▶ Text segment:
CloudWatch Logging¶
Overview¶
Monitor ML infrastructure with CloudWatch and CloudTrail.
Amazon CloudWatch¶
Key Metrics for SageMaker¶
| Metric | Description |
|---|---|
| Invocations | Number of requests |
| InvocationsPerInstance | Requests per instance |
| ModelLatency | Inference time |
| OverheadLatency | SageMaker overhead |
| Invocation4XXErrors | Client errors |
| Invocation5XXErrors | Server errors |
| CPUUtilization | CPU usage |
| MemoryUtilization | Memory usage |
| GPUUtilization | GPU usage |
| DiskUtilization | Disk usage |
Creating Dashboards¶
import boto3
cloudwatch = boto3.client("cloudwatch")
cloudwatch.put_dashboard(
DashboardName="ML-Monitoring",
DashboardBody=json.dumps({
"widgets": [
{
"type": "metric",
"properties": {
"title": "Invocations",
"metrics": [
["AWS/SageMaker", "Invocations", "EndpointName", "my-endpoint"]
],
"period": 60
}
},
{
"type": "metric",
"properties": {
"title": "Latency",
"metrics": [
["AWS/SageMaker", "ModelLatency", "EndpointName", "my-endpoint"]
],
"period": 60
}
}
]
})
)
Creating Alarms¶
cloudwatch.put_metric_alarm(
AlarmName="HighLatency",
MetricName="ModelLatency",
Namespace="AWS/SageMaker",
Dimensions=[{"Name": "EndpointName", "Value": "my-endpoint"}],
Statistic="Average",
Period=300,
EvaluationPeriods=2,
Threshold=1000000, # microseconds
ComparisonOperator="GreaterThanThreshold",
AlarmActions=[sns_topic_arn]
)

▶ Supplied records:
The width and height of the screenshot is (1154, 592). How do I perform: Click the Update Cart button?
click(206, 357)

...

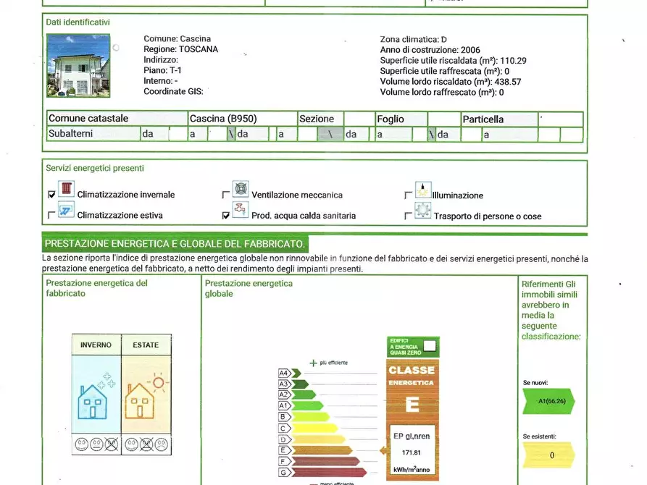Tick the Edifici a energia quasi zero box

▶ Directions:
[A] In the CloudWatch logging text, what unit is given for the alarm's Threshold value?
[B] Rewrite the table under the heading "Key Metrics for SageMaker" in the CloudWatch logging text as a bulleted list, pairing each metric with its description.
[C] Write the next section of the CloudWatch logging text, picking up after the alarm code that closes it.

▶ Expected outputs:
[A] Microseconds.

[B]
- Invocations: number of requests
- InvocationsPerInstance: requests per instance
- ModelLatency: inference time
- OverheadLatency: SageMaker overhead
- Invocation4XXErrors: client errors
- Invocation5XXErrors: server errors
- CPUUtilization: CPU usage
- MemoryUtilization: memory usage
- GPUUtilization: GPU usage
- DiskUtilization: disk usage

[C]
CloudWatch Logs¶
SageMaker Log Groups¶
| Log Group | Contents |
|---|---|
| /aws/sagemaker/TrainingJobs | Training output |
| /aws/sagemaker/Endpoints | Inference logs |
| /aws/sagemaker/ProcessingJobs | Processing output |
Log Insights Queries¶
-- Find errors in last hour
fields @timestamp, @message
| filter @message like /ERROR/
| sort @timestamp desc
| limit 100
-- Latency percentiles
stats percentile(@duration, 50) as p50,
percentile(@duration, 99) as p99
by bin(1h)
AWS CloudTrail¶
Audit API calls for compliance.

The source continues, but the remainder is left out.